--- PAGE EXTRACT ---

Hi, Craig.
If you implement it properly, either solution will work fine. But,
there's a lot of room to not implement things properly. If you just
use SHA1 you might run into some problems.
Neither cryptographic primitive you've mentioned is really going to be
very standard, since the standards right now for password storage are
crypt() (which you should not use) and md5 crypt. MD5 crypt is
probably *okay* for password storage. But it could be a lot better.
It sounds like you can't use MD5 anyway. I'll get to something that
will be somewhat standard, but in a different context from the way it
is normally used.
First, let me alleviate your concerns on using 3DES. There are
several ways to turn a block cipher into a non-reversible hash
function. One way that crypt() uses is to turn the password into a
binary key (which is used to key your block cipher). Then, the
algorithm encrypts all zeros. The real issue with that solution is
how to convert a password into something that is key-sized. The tact
that crypt() takes is very stupid. It requires passwords to be a
fixed size (anything beyond 8 characters is truncated). There are
other constructs that turn a block cipher into a one-way hash
function, which can handle inputs of any length easily. The best
known is Davies-Meyer.
Some key design points:
1) You *need* to make sure to have reasonable salts.
2) You want the difficulty of brute force to be high. For that reason, it
is common to apply salt then to continually rehash the password thousands
of times. This way, calculating the value for comparison a single time
isn't all THAT expensive, but mounting a brute-force attack becomes
ludicrously expensive fairly quickly.
3) The thing I would use is PKCS#5 v.2.0, the "password-based key derivation
function", which I'll call PBKDF2. While PBKDF2 is generally used for
deriving keys used in MACs and block ciphers, the key it produces
is non-reversible, meaning you could easily use it for password storage.

--- RECORDED INFORMATION ---

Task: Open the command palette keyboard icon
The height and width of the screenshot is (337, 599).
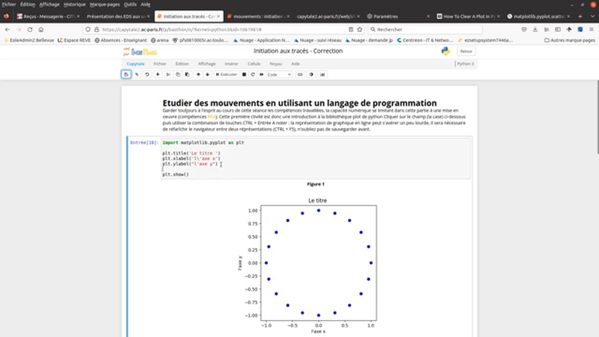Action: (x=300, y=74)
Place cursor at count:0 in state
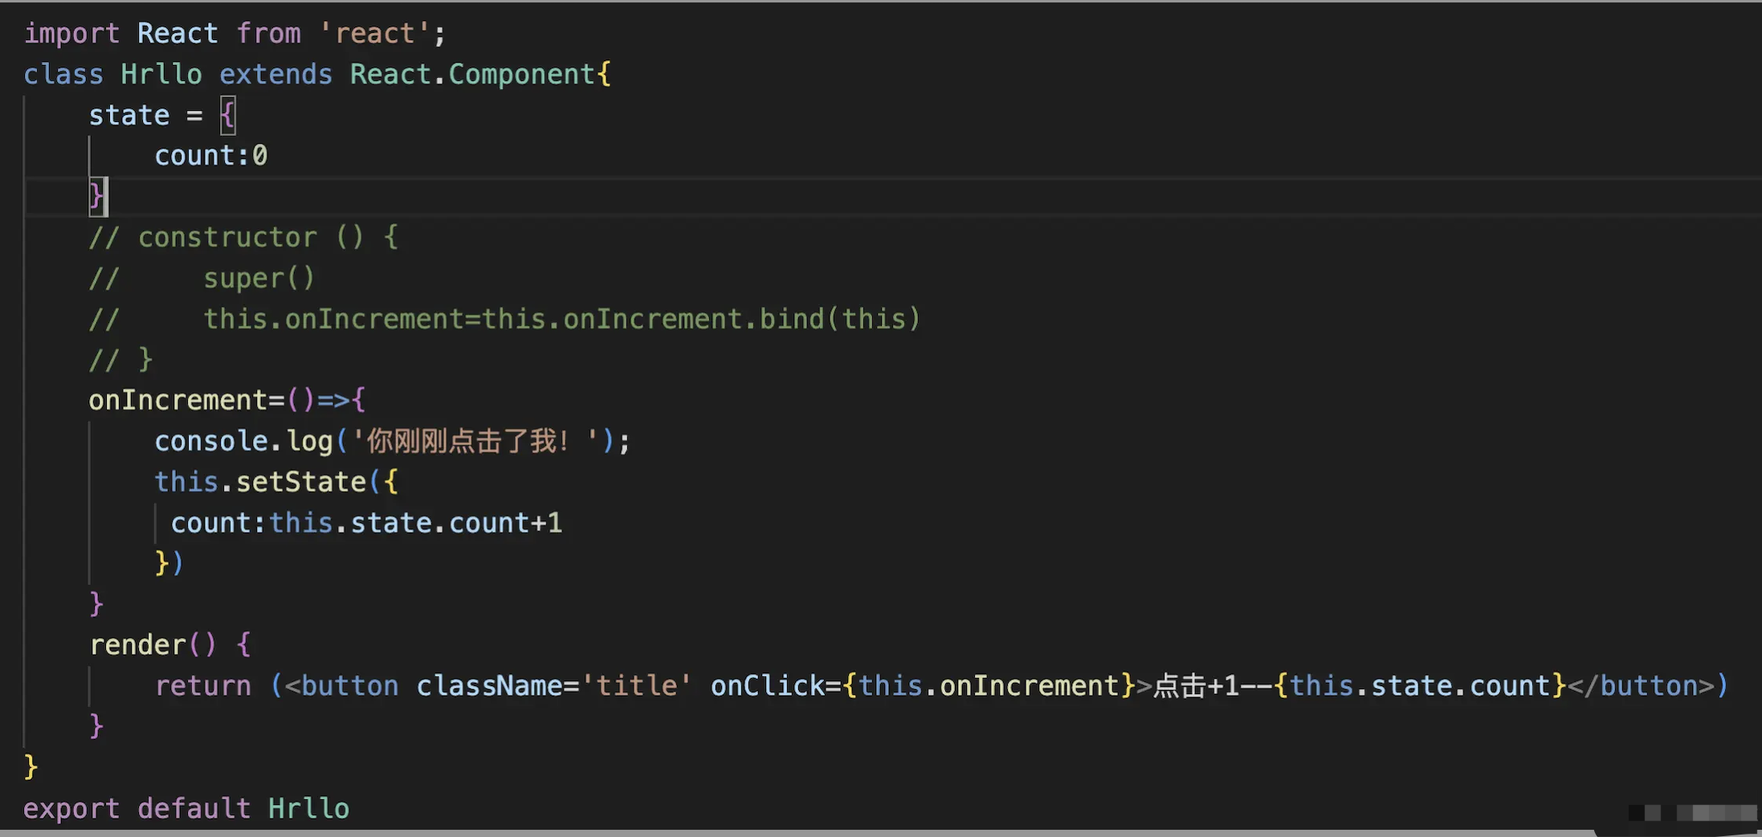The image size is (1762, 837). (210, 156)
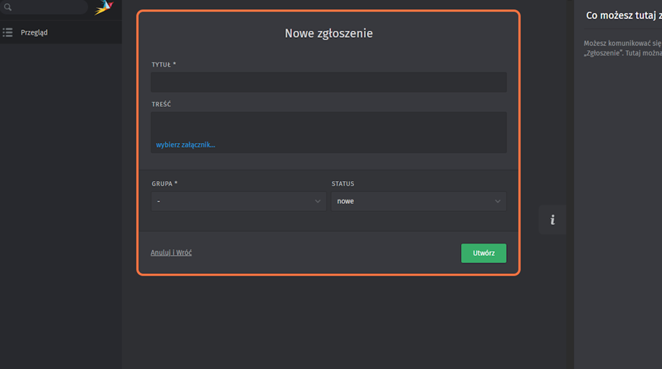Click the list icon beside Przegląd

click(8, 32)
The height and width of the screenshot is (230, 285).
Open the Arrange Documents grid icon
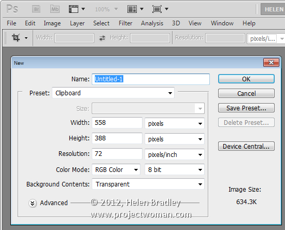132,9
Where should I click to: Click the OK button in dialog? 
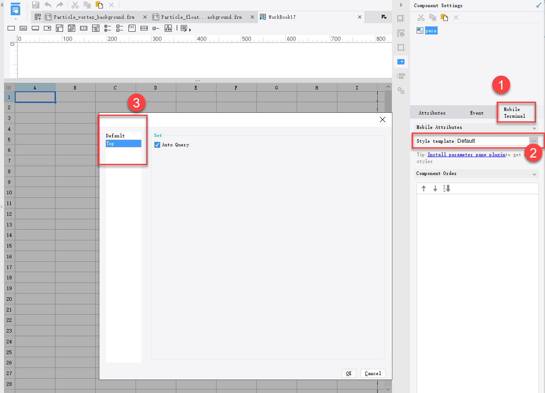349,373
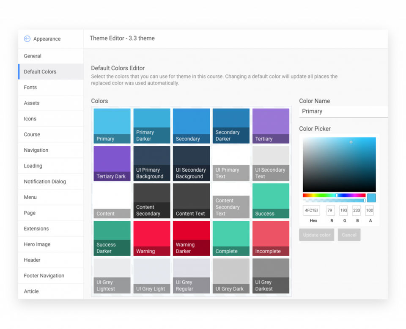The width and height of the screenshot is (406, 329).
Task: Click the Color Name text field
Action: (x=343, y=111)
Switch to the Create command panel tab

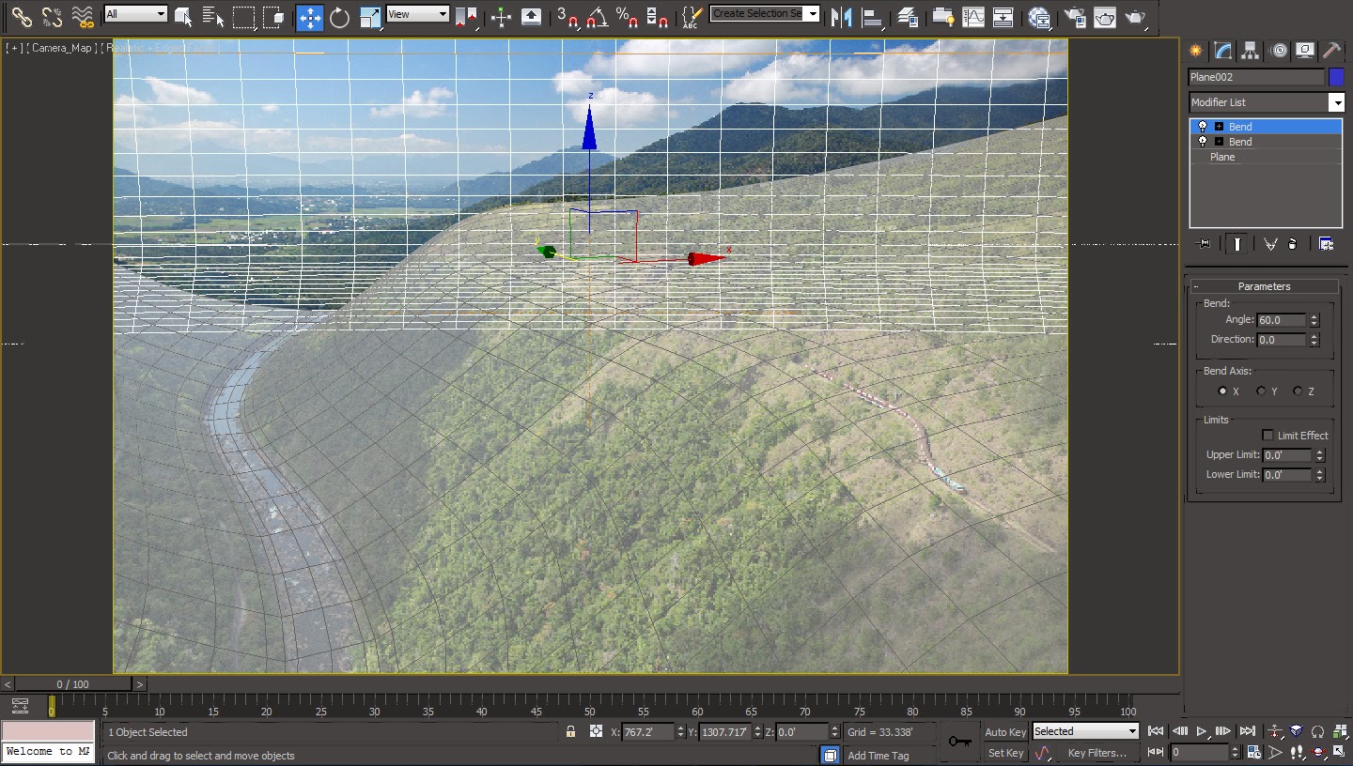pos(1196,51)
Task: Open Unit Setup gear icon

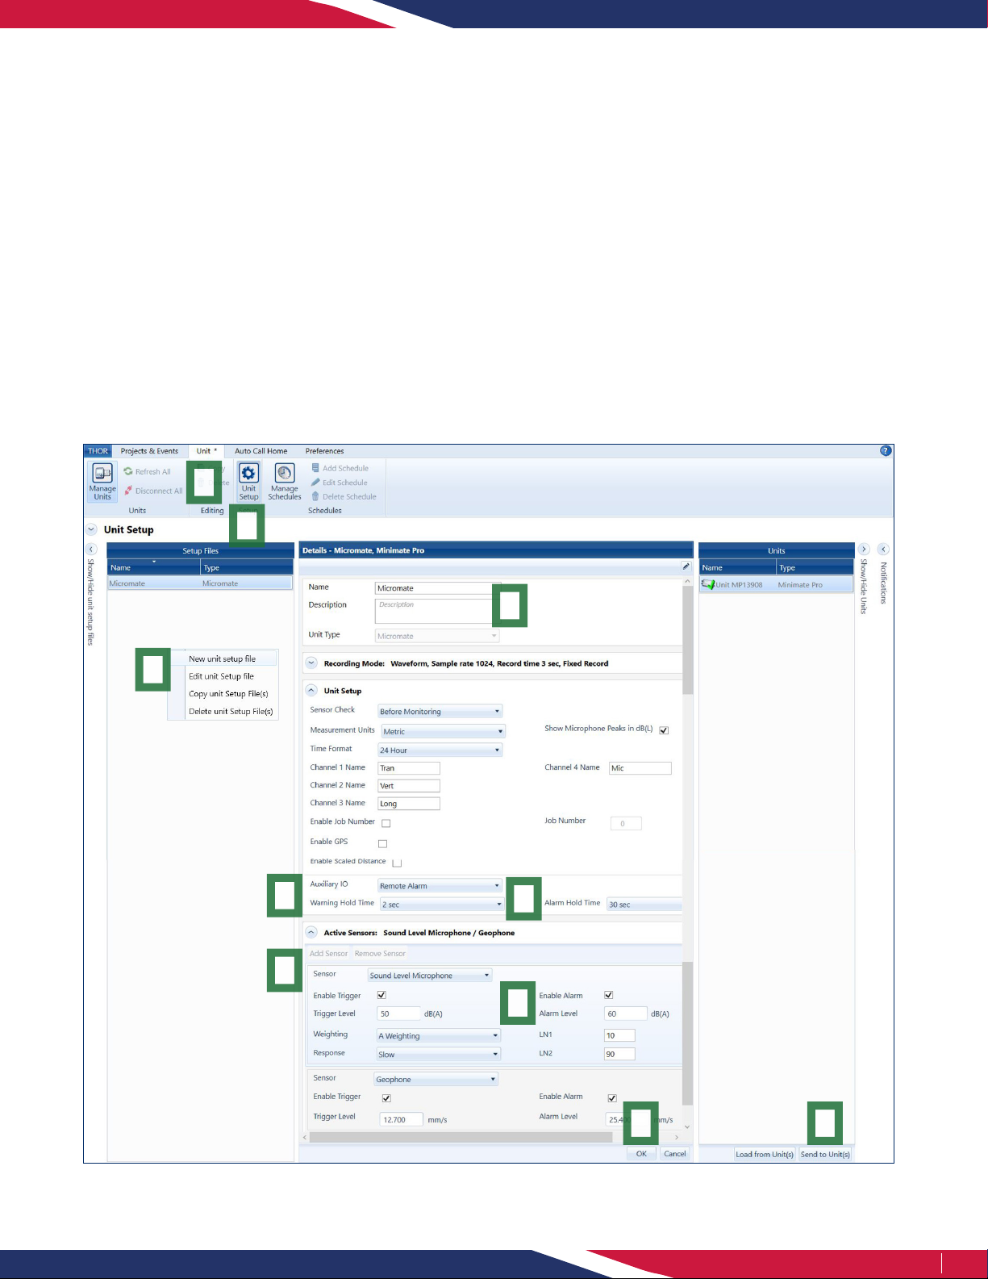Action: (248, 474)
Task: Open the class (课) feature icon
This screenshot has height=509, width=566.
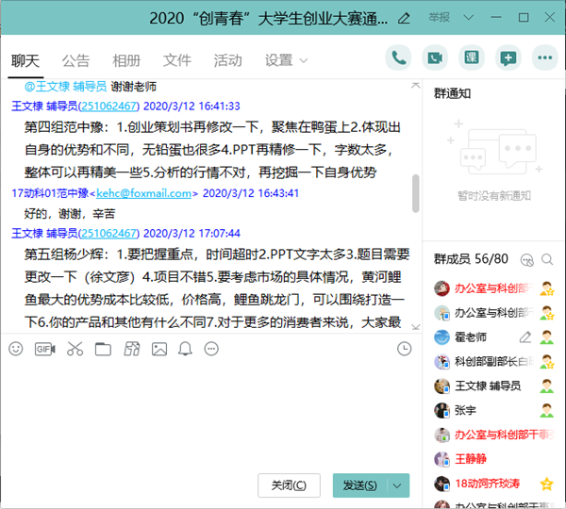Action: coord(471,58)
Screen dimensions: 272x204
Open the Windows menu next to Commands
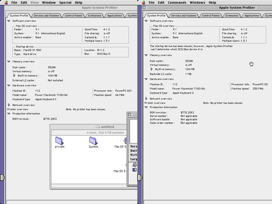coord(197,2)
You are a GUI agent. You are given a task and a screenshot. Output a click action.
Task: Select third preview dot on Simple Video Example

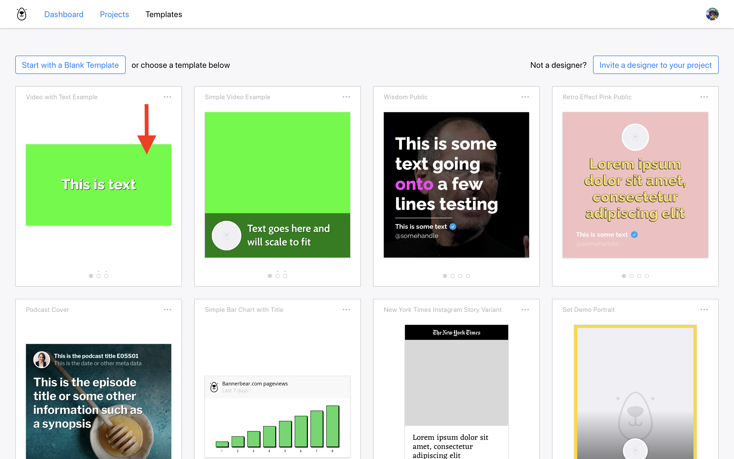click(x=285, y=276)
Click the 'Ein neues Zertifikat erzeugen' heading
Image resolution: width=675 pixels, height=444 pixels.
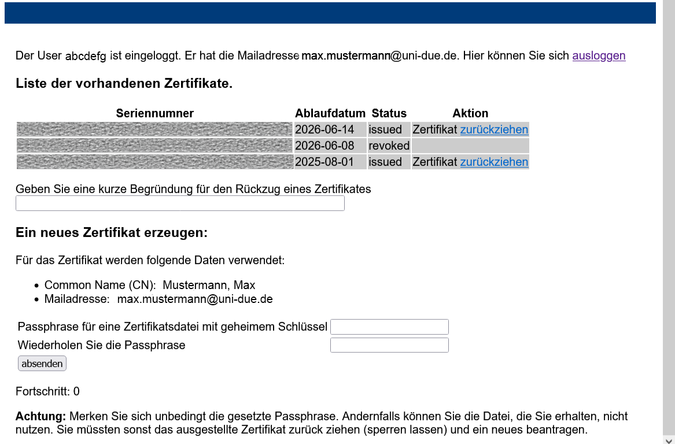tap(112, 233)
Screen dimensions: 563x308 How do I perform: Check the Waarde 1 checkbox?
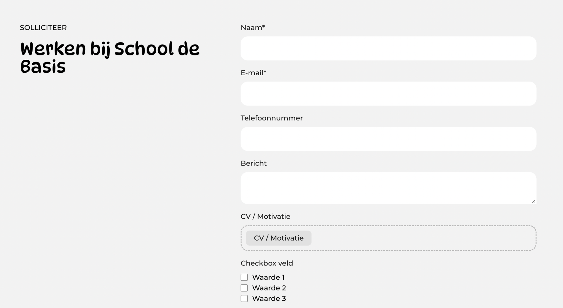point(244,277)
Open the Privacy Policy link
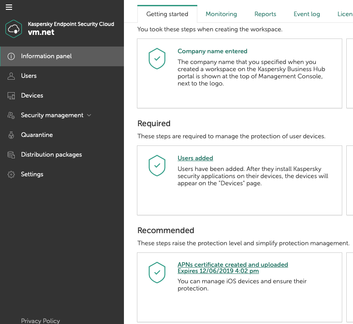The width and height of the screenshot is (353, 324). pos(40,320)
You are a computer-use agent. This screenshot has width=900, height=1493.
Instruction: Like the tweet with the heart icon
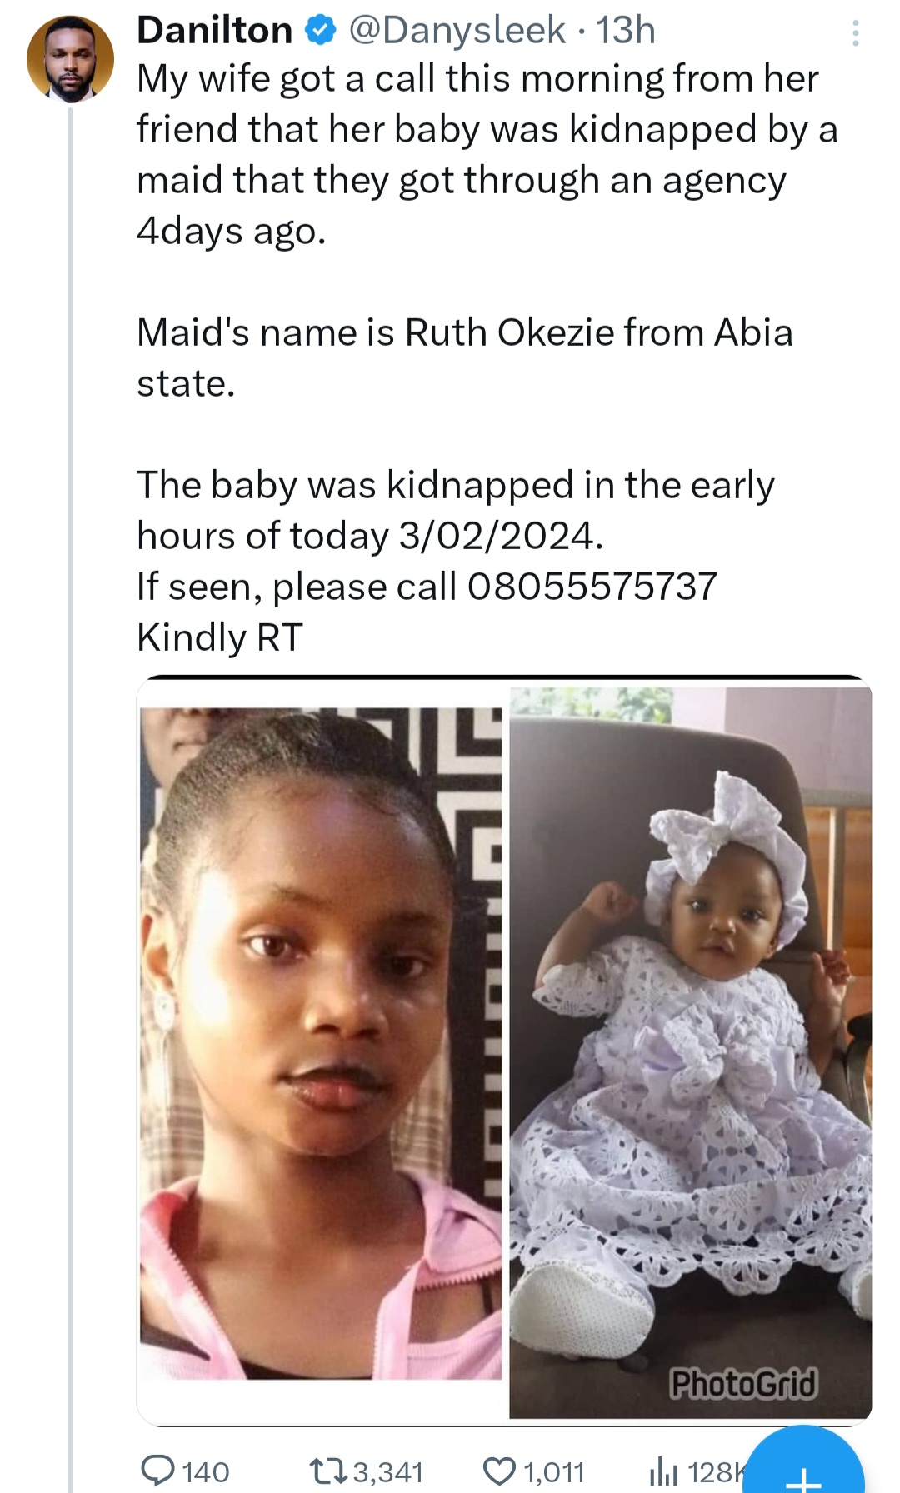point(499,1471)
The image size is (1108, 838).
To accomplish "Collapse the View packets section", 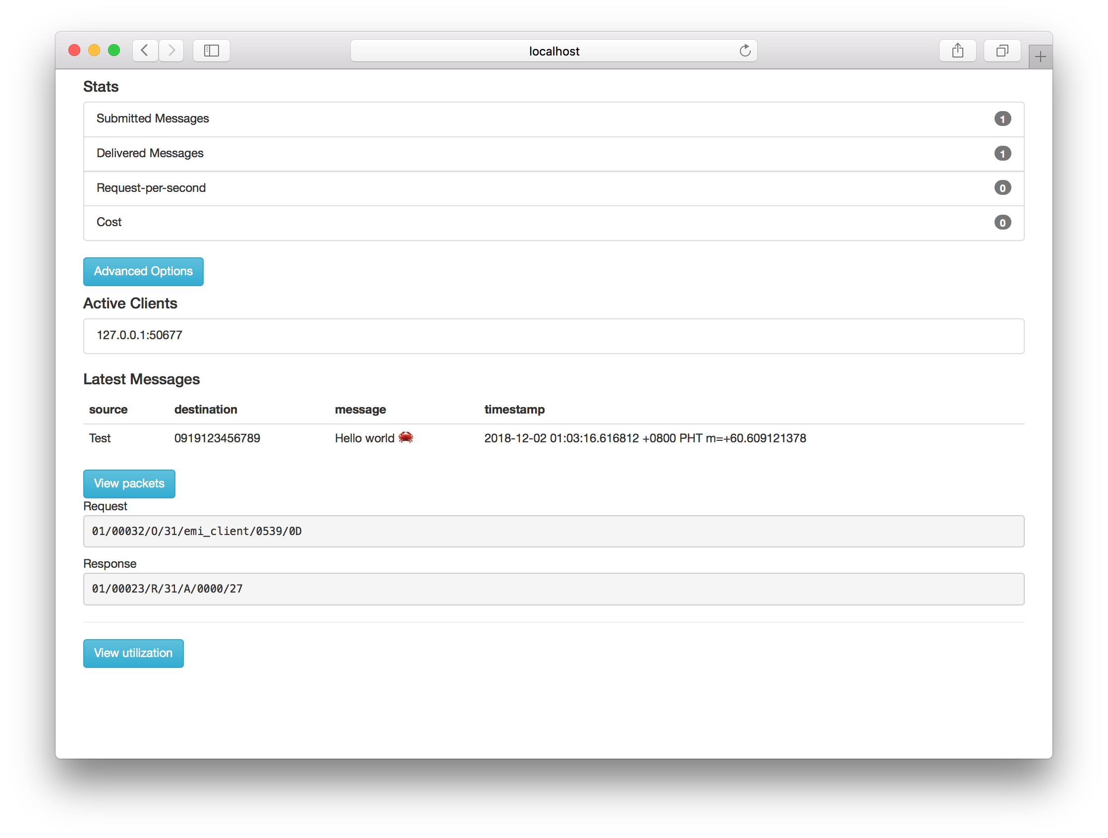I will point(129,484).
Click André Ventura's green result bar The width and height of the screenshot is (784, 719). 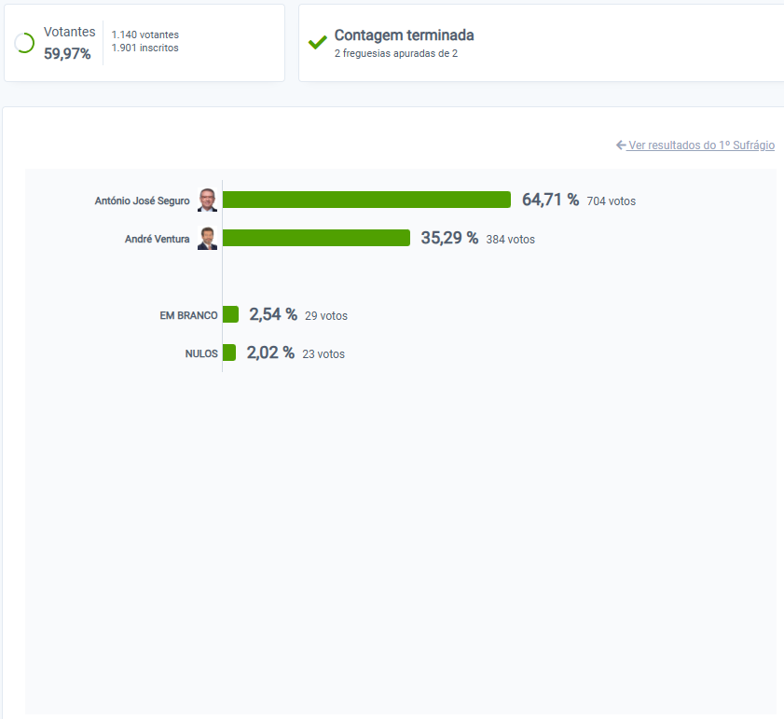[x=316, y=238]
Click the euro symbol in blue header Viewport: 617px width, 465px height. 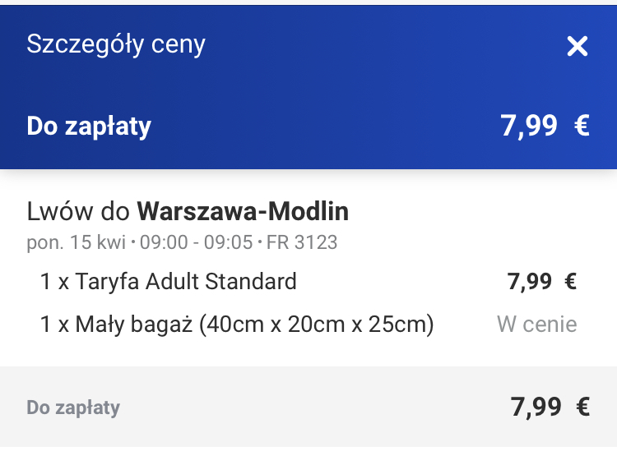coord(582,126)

---

DIRECTION A:
Using the password storage post, state whether each statement agrees with it, answering yes or no and quoting the deciding words: (i) crypt() cuts off passwords longer than 8 characters; (ii) crypt() is advised for password storage; (iii) Davies-Meyer is the best known construct for turning a block cipher into a one-way hash function.
DIRECTION B:
List every key design point given in the password storage post, in order.
The data above have no connection to the password storage post.

EXERCISE SOLUTION A:
(i) Yes: "anything beyond 8 characters is truncated"
(ii) No: "crypt() (which you should not use)"
(iii) Yes: "The best known is Davies-Meyer."

EXERCISE SOLUTION B:
1) Make sure to have reasonable salts.
2) Keep the difficulty of brute force high by applying salt and then rehashing the password thousands of times.
3) Use PKCS#5 v.2.0, the password-based key derivation function (PBKDF2), whose non-reversible output can be used for password storage.